What needs to be done =
From the line that contains "Identify the click" through the line that contains "Betten (836, 54)", output every line of the listing below exactly and leave out all the rest.
[Opening Given records section]
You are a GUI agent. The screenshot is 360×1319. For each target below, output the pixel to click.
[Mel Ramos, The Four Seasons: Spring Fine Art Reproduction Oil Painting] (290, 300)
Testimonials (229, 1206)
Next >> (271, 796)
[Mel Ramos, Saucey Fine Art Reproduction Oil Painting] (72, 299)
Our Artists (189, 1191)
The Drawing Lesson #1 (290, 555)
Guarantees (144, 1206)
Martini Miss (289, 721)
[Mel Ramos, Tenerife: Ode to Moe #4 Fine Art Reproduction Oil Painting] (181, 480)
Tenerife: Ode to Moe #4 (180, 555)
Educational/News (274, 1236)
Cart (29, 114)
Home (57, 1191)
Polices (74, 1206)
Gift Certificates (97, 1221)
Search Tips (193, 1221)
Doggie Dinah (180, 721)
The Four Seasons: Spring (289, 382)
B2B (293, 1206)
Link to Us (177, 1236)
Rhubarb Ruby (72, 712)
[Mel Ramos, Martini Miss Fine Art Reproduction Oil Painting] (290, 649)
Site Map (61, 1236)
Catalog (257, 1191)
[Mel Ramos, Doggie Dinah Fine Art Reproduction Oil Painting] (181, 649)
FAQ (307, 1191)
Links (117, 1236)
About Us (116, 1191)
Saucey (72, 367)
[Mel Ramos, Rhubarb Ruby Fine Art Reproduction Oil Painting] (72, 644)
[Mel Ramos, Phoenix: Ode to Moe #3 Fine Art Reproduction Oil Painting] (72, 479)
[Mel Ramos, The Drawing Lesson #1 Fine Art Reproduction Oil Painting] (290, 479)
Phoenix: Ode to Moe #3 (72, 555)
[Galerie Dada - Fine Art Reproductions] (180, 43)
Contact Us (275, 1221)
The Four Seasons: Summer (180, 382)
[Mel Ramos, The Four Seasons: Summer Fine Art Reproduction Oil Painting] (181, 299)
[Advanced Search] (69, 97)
[Closing Given records section]
[Opening Given records section]
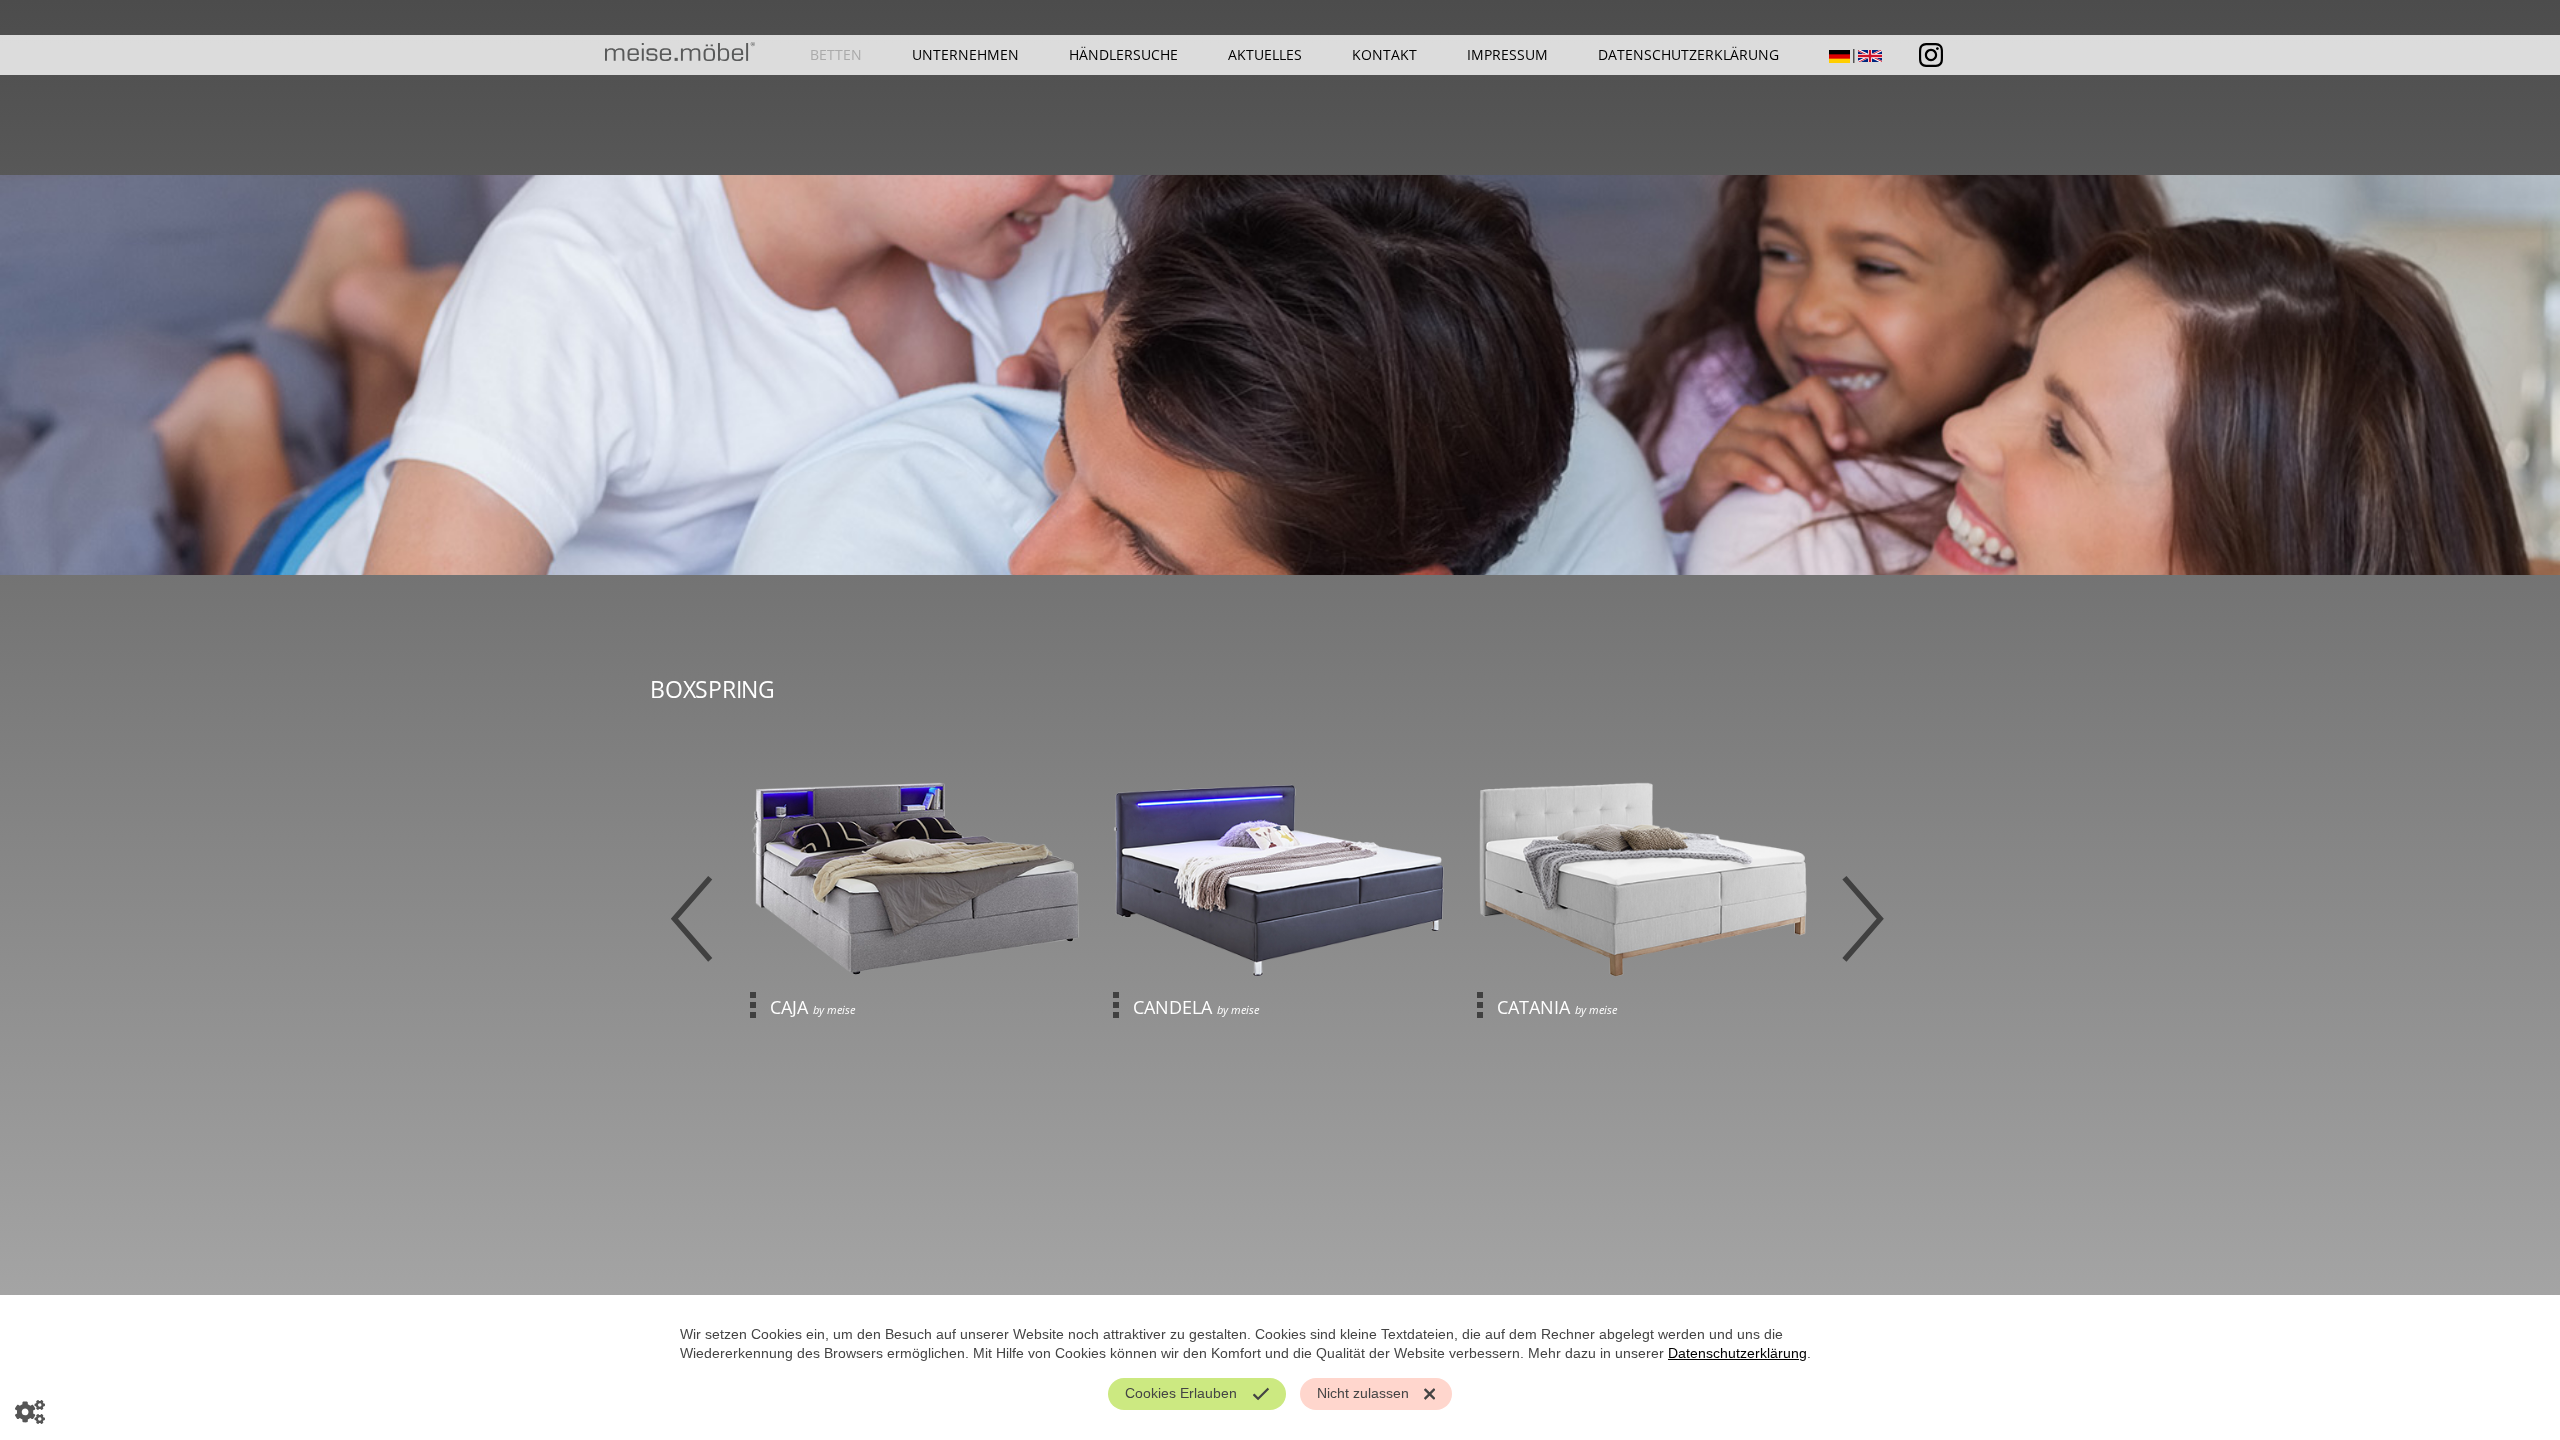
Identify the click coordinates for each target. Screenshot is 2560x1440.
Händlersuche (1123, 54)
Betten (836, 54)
[Closing Given records section]
[Opening Given records section]
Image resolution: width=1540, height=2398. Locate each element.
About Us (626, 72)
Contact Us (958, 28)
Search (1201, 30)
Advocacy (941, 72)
[Closing Given records section]
Answer space =
Identify the click coordinates for each target. Screenshot is 2560x1440.
Händlersuche (1123, 54)
Betten (836, 54)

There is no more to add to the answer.